In Africa, only 20% of the population currently live above the poverty line. To put this in perspective: the remaining 80% use charcoal and wood for their cooking. The effort of the African governments to make clean cooking accessible to everyone is a laudable and commendable one. The world is moving towards cleaner energy, and this is the right time to revolutionize the energy space in Africa.
Many Africans and Nigerians like to use gas. However, what is frustrating about this decision is not a lack of availability but the lack of efficiency and affordability in the LPG industry. To those who can afford to use LPG for cooking, the common complaint is inefficiency. Many marketers and salesmen have come up with solutions to the affordability challenge by selling LPG in small cylinder sizes. Yet this is not profitable to the distributors because the cost of distribution of larger cylinders is the same as the cost of distribution for smaller cylinders.
A Frustrating Experience
Take Mama Ngozi as an example. Mama Ngozi is a busy career woman who lives in Lagos-Nigeria. She has three children who are in elementary and junior high school. Mama Ngozi's husband is a trader in computer village Ikeja. Ikeja is the capital of Lagos state.
They live on the outskirts of town, so they have to leave the house early. That is so that mama Ngozi can drop the kids off at school and then find her way to the island to her event planning company.
Papa Ngozi also has a reason to leave home early too. He drops the youngest child at school on his way to work and then tries to beat the traffic to Ikeja.
Mama Ngozi only has the weekends to cook. On Saturdays, she makes different kinds of soups, except stew. Rice and stew is a festive food that she makes on Sundays. Rice and stew is the food that most Nigerian families make on Sundays.
One fateful Sunday, After mass, the family is eager to prepare Sunday lunch. Aside from it being a time to eat a special delicacy, it is also a time for the family to bond. Everybody is involved in preparing the Sunday special, and Papa Ngozi tells his funny stories. Even though they are stories that he has told a million times before.
"Oh God"! Mama Ngozi exclaims from the kitchen. "What is it"? Papa Ngozi asks as he rushes in there with onion and knife in hand. Behind him are the children, who also had ingredients that they were preparing in their hands.
"The Gas just finished! How could I not know?" she walked out of the kitchen as the children said: "sorry mummy," papa Ngozi told her not to dwell on it, as he began to call friends. He asked them if they knew anyone that sells gas on Sundays. Of course, it was from one negative response to another. Yet, Mama Ngozi is lucky. The inefficiency in the gas industry is biting her. But in comparison, she is better than Papa Olu. Papa Olu is a widower whose wife died at the early stage of their marriage. He was just 35, and she was 28. She left him with two young children.

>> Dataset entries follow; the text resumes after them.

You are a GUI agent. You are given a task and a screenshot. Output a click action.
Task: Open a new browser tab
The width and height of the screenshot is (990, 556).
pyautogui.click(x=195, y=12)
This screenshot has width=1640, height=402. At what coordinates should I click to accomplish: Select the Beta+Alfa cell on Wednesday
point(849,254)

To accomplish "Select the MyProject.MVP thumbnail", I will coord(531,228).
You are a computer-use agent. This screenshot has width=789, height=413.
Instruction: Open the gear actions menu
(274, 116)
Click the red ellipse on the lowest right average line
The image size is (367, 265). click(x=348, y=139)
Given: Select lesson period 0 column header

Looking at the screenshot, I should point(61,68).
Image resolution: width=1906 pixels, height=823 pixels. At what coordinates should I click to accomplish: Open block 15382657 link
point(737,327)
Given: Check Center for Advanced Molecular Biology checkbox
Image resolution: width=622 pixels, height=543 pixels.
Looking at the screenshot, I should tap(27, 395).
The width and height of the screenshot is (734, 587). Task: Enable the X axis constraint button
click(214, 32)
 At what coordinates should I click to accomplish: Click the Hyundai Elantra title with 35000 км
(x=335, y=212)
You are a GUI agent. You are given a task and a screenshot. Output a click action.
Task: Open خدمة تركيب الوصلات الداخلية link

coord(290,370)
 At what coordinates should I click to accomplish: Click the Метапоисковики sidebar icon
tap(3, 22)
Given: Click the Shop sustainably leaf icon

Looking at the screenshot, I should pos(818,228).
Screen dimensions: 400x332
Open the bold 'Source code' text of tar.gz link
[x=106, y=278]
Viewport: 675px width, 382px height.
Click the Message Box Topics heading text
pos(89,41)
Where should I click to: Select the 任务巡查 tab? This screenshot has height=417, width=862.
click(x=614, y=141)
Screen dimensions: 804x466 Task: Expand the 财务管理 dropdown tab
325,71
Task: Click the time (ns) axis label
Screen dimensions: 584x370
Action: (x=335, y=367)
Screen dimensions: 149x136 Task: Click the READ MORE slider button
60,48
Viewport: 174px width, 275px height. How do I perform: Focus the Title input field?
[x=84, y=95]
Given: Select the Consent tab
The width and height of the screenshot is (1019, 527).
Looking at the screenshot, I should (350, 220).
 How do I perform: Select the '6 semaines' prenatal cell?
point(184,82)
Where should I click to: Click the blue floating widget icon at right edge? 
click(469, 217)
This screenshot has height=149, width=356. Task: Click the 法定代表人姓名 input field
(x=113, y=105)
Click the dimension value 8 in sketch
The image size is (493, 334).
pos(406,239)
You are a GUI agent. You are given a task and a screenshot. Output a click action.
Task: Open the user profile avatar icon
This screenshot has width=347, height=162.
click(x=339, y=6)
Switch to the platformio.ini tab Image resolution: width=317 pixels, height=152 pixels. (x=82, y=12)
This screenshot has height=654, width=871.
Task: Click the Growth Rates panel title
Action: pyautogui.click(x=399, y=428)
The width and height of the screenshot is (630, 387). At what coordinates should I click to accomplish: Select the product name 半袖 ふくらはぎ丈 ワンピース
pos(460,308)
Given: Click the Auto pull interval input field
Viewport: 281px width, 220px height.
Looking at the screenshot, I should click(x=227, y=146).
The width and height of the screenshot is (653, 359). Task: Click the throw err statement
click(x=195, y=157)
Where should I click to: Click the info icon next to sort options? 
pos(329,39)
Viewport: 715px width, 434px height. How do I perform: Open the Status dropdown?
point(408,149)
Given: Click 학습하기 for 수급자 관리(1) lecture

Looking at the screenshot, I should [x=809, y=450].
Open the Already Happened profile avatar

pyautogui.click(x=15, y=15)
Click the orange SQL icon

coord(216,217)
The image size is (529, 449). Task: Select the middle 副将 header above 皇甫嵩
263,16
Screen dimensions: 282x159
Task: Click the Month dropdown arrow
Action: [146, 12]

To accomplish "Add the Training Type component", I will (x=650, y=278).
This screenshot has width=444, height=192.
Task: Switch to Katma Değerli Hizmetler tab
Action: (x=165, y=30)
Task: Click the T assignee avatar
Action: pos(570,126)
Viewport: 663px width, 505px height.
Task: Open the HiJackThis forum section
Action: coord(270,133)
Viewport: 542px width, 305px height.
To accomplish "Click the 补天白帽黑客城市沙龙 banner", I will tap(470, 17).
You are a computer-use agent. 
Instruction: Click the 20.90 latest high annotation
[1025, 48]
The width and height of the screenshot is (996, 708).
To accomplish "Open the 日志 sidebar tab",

Although the man is often the breadwinner of the family in most African homes, papa Olu's wife earned more than him while she was alive. She was a nurse, and he, a vulcanizer. After her demise, the family's income plummeted, and the cooking fuel the family could afford was sometimes charcoal and most times firewood.
After fifteen years of cooking with dirty cooking fuel for his family, Papa Olu has a stubborn cough. The cost of clean cooking gas is high in Africa. And there are many people like papa Olu that cannot afford it. There is no provision for him and other low-income earners to buy clean cooking fuels in small units that they can afford.
The use of dirty fuels causes 4.3 million deaths annually across the world. There is a record of 98,000 Nigerian women who also die annually from cooking with dirty cooking fuels. It is said that when a woman uses firewood to prepare breakfast, lunch, and dinner, it is the same as smoking 20 packets of cigarettes.
A Solution With Us
As the world is moving towards Net-Zero, emerging countries must embrace LPG as the transitional fuel to move the African continent from dirty fuel to a future powered by renewable energy in the next 30 years. LPG is well-positioned. Unlike liquid natural gas, electricity, and even mini-grids, it does not require upfront grid infrastructure to deliver to households. LPG is safe, efficient, abundantly available, and clean. It can also be transported easily in trucks and canisters without upfront grid infrastructure.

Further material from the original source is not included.